Die Klägerin sah sich nachträglich als Arbeitnehmerin an und wollte für ihre Dienste zumindest mit Mindestlohn vergütet werden. Das Bundesarbeitsgericht (BAG) hatte in seinem Urteil vom 25.04.2023 (9 AZR 253/22) bereits festgestellt, dass zwischen Klägerin und Verein ein weisungsgebundenes Arbeitsverhältnis und nicht ein schlichter Mitgliedschaftsdienst bestünde. Nach Ansicht des BAG sei eine spirituelle Gemeinschaft, die nicht auf einem Mindestmaß an Systembildung und Weltdeutung beruhe, nicht dazu berechtigt, sich eine innere Ordnung zu schaffen, nach deren Maßgabe ausschließlich vom Gemeinschaftszweck geprägte Dienste nicht dem staatlichen Arbeitsrecht unterworfen sind. Der Sachverhalt wurde zur weiteren Feststellung an das LAG zurückverwiesen.

Entscheidung des Gerichts

Nach Ansicht des LAG sei nur ausnahmsweise dann die Arbeitnehmereigenschaft nicht anzunehmen, wenn es sich bei dem Verein um eine Religions- oder Weltanschauungsgemeinschaft handele, wie etwa bei Mönchen oder Rote-Kreuz-Schwestern in eigenen Klöstern. Das LAG Hamm könne auch in der erneuten Feststellung eine solche Religions- oder Weltanschauungsgemeinschaft des beklagten gemeinnützigen Vereins nicht erkennen. Die Mitgliedschaft beim Beklagten sei nach Auffassung der bindenden BAG-Entscheidung multikonfessionell ausgestaltet und ziele auf die Verbreitung von Yoga als ganzheitliches offenes Übungssystem ab. Auch die Vereinsautonomie stehe dem Anspruch der Klägerin nicht entgegen.

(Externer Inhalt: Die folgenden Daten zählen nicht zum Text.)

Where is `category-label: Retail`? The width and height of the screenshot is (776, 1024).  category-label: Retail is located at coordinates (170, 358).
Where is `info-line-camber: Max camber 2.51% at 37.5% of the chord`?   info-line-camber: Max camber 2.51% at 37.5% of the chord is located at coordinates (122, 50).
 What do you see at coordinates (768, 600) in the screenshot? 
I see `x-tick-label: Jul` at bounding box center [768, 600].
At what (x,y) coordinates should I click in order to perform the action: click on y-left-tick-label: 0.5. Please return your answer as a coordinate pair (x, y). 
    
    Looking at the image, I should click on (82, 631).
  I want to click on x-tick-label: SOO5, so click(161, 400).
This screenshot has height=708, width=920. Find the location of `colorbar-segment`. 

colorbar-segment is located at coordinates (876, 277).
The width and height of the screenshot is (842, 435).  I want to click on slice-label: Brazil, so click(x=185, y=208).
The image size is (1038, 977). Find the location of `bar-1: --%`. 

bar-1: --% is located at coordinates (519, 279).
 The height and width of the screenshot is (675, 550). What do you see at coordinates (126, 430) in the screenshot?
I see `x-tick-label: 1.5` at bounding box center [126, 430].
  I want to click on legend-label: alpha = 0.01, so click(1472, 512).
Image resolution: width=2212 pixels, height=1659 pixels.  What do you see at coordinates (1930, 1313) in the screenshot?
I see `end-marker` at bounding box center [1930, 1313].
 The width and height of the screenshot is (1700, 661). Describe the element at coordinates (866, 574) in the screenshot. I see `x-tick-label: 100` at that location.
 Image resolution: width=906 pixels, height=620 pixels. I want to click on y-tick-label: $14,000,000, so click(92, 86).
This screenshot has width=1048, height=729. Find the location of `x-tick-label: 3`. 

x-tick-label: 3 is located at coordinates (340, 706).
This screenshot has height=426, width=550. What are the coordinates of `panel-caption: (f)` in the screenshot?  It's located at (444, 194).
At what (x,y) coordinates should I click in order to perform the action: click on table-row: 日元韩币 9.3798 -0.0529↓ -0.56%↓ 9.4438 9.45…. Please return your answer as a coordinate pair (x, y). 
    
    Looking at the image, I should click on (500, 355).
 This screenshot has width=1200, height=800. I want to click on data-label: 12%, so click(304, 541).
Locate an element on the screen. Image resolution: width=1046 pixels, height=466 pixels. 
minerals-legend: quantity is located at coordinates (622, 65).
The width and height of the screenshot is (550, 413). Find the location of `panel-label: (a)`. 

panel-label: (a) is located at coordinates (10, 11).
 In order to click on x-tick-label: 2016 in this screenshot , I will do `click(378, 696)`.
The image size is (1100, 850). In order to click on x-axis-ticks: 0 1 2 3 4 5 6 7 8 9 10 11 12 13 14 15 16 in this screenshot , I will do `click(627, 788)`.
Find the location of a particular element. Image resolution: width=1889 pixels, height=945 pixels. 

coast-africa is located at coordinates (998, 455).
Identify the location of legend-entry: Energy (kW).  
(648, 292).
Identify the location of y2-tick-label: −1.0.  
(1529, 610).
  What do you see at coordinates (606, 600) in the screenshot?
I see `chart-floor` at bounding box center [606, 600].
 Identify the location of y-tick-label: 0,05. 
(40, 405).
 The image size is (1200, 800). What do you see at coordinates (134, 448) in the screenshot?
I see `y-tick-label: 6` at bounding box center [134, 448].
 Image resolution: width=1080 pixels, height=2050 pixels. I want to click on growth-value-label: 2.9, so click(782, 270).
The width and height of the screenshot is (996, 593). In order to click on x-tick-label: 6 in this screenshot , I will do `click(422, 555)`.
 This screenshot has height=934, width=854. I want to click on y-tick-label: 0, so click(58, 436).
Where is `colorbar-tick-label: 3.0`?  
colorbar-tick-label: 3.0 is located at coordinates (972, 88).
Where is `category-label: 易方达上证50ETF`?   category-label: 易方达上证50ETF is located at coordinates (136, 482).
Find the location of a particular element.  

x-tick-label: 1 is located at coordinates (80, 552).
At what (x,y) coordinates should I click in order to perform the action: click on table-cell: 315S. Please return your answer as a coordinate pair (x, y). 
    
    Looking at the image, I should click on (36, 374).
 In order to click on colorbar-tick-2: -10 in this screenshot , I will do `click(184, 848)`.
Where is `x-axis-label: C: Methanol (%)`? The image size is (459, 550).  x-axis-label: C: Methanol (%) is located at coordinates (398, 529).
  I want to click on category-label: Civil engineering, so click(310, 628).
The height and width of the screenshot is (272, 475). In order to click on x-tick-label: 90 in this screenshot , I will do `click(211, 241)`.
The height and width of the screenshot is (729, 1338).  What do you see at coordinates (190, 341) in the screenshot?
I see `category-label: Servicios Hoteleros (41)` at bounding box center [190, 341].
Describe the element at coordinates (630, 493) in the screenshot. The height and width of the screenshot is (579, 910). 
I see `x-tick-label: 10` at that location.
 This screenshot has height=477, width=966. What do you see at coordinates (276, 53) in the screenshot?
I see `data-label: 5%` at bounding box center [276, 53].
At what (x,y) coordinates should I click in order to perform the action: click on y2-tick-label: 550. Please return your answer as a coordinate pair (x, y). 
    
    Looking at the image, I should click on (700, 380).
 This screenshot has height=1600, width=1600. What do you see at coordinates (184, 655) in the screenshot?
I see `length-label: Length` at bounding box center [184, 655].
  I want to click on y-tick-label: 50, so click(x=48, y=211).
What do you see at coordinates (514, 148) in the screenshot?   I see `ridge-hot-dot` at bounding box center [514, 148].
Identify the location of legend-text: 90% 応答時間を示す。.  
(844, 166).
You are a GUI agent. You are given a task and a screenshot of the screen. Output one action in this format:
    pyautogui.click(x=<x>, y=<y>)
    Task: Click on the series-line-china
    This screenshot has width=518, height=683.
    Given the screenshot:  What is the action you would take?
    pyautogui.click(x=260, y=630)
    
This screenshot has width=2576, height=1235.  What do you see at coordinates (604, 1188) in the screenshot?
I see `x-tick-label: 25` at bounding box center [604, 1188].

Für den Umfang der Zahlungsansprüche seien die tatsächlichen geleisteten Arbeitsstunden sowie weitere Zeiten zu berücksichtigen, für die ein Zahlungsanspruch in Höhe des Mindestlohns bestehe. Auf der Basis eines Beschäftigungszeitraums von knapp dreieinhalb Jahren erhält die Klägerin nun nachträglichen Lohn in Höhe von rund € 42.000.

Praxishinweis

Religions- und Weltanschauungsgemeinschaften dürfen ein eigenständiges Arbeitsrecht erlassen. Dies hat seine Grundlage im sogenannten Selbstordnungs- und Selbstverwaltungsrecht gemäß Art. 137 Abs. 3 Weimarer Reichsverfassung, der nach Art. 140 GG in das Grundgesetz inkorporiert und vollwirksames Verfassungsrecht ist. Zwar bedarf es hierzu keiner staatlichen Anerkennung als Körperschaft des öffentlichen Rechts, sodass auch gemeinnützige Vereine, die Religions- oder Weltanschauungsgemeinschaft sind, der Selbstverwaltung unterliegen dürfen. Allerdings bedarf es hierfür eines Mindestmaßes an Systembildung und Weltdeutung sowie der Verwirklichung gemeinsamer religiöser oder weltanschaulicher Ziele der Mitglieder.